Part of the reason why analytic philosophy generally is in such a healthy state is that, as Jerry Fodor observed in a recent book review, philosophers no longer tend to have philosophies. We no longer devote our lives to developing comprehensive philospohical or ethical systems. We are individually narrower and more specialized, which enables us to focus more carefully and minutely on the problems we study, and as a consequence to produce work that is more rigorous and detailed. The result is that philosophy has become more of a collective endeavour than it was in the past, in the sense that different people are focusing selectively on problems that are elements or aspects of larger problems. When the results of the individual efforts are combined, we may achieve a collective product that exceeds in depth, intracacy, and sophistication what any individual could have produced by working on the larger problem in isolation.

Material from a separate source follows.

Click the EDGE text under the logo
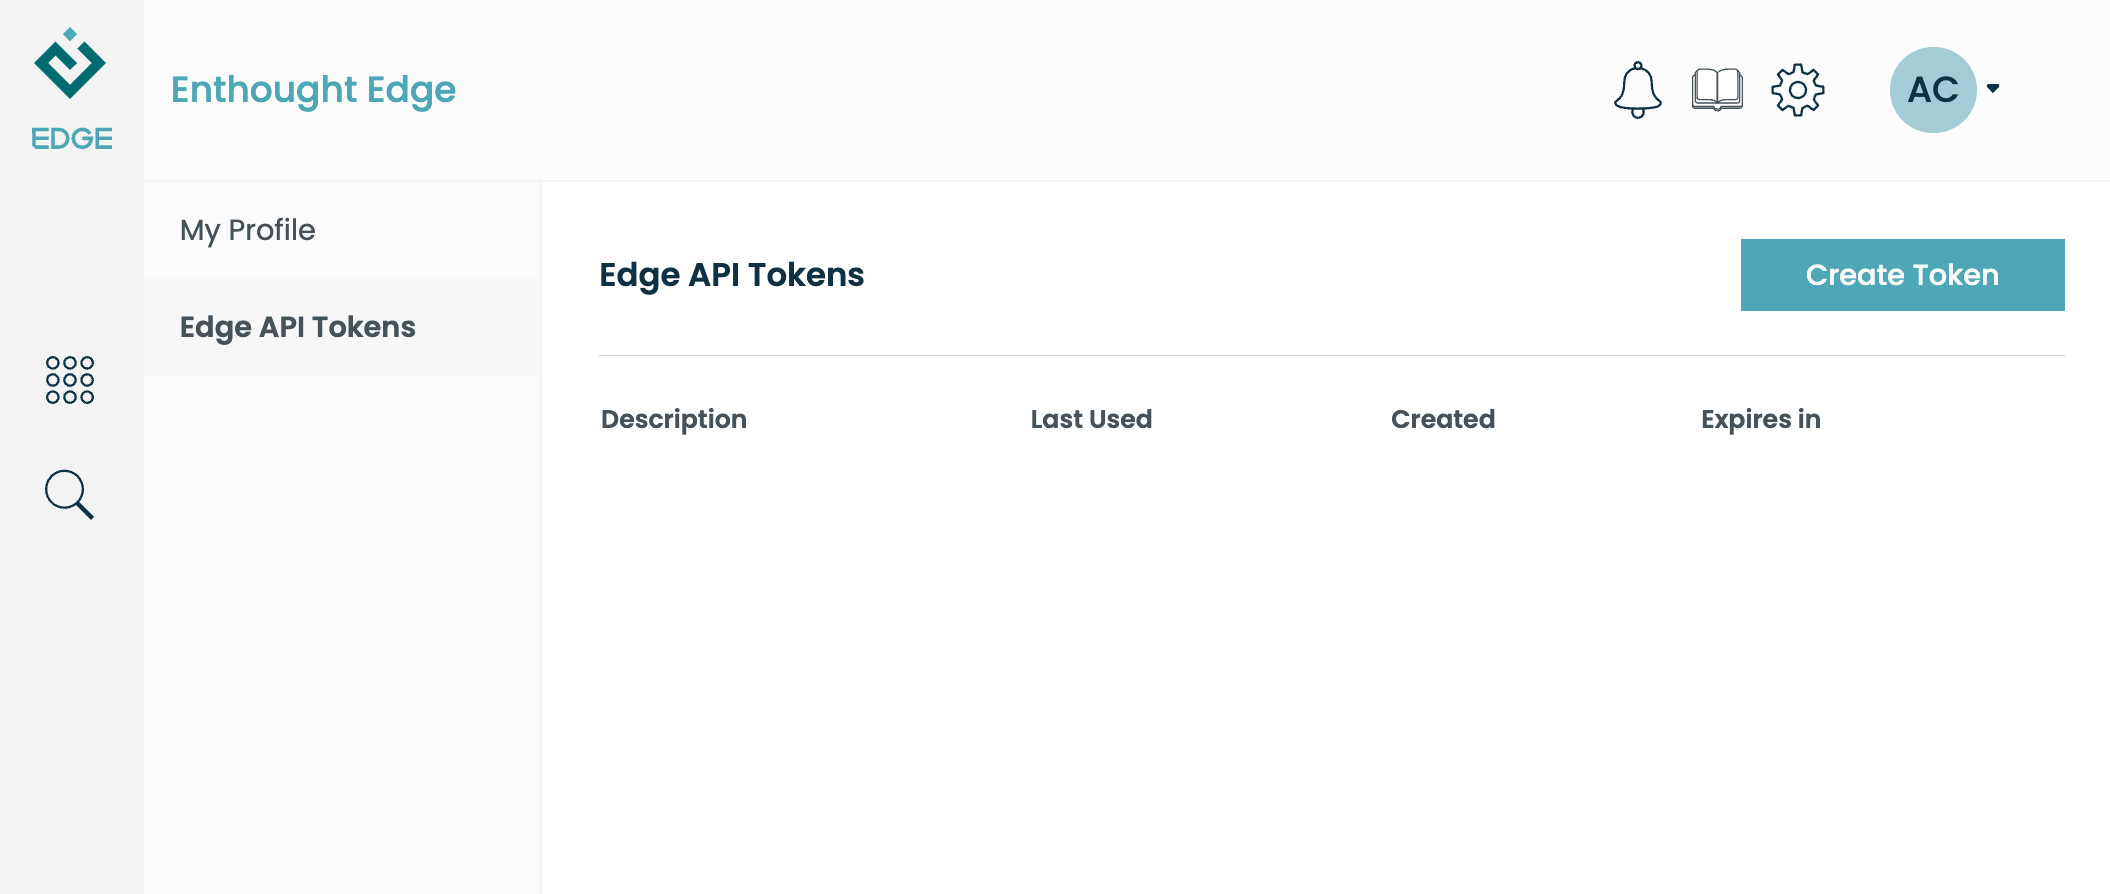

If nobody is devoting their lives to developing comprehensive philosophical or ethical systems, who is supposed to be doing the combining of individual efforts into a comprehensive collective product, or any sort of product at all? A collective product, like an individual one, has to be actually made somehow, and there is at present no mechanism in place for doing this if there aren't groups of people actually devoting themselves to it. Don't get me wrong; in intellectual matters I'm all for working together. Symphilosophie would be lovely. But somehow I don't think this particular strategy for it has been very well thought out.

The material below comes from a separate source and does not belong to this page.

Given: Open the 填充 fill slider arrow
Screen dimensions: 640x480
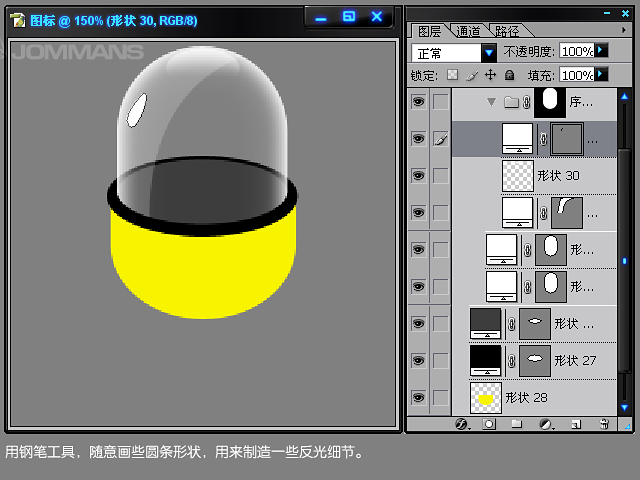Looking at the screenshot, I should pyautogui.click(x=601, y=74).
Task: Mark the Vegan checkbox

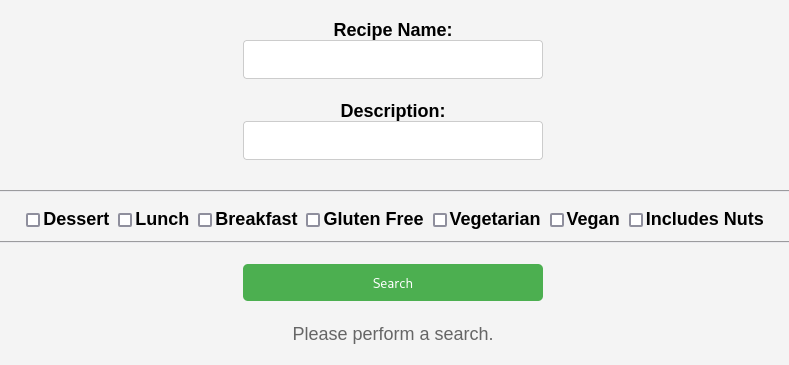Action: click(x=557, y=220)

My own view, by the way, not that anyone really cares, is that analytic philosophy is not in a healthy state, but is slowly collapsing, mostly due to serious inadequacies in the academic infrastructure that carries it, but partly also due to the fact that people are not really engaging in a cooperative venture -- people cannibalize and build on each other's work, but they do it mostly from scratch, again and again. There is simply not enough unity to have a collective anything; we are entering an era of Ten Thousand schools. And because of that, no one is really tracing out the ramifications of the detail-work people do (which in fact is only at the very top levels "more rigorous and detailed" than what people have been doing for decades now). This is precisely what would be avoided if philosophers took the trouble to have philosophies, and worked with those who had similar philosophies, but still specialized in particular areas; this is the only way I can think of in which the result McMahan is hoping for has ever actually come about: specialization inevitably collapses unless people have sufficient unity of opinion with each other to allow specializations to fit together and cross-fertilize. Moreover, I think a telltale sign is that what goes by the name of analytic philosophy has been steadily becoming more amorphous for decades now, with older terms -- like 'analysis' and 'analytic' themselves, to such a degree that it's difficult to say what 'analytic philosophy' is supposed to be -- being stretched farther and farther in a sort of concept inflation. This, too, has often been a bad sign in history, because it eventually reaches a point where all the major similarities and agreements are purely verbal and begin to be recognized as such. Of course, this is also often the very sign that people take to show that analytic philosophy is flourishing, using different words from 'amorphous' and 'concept inflation'; time will tell, I suppose. But at present it seems to me that such claims as the above have little more substance than a self-satisfied pat on one's own back.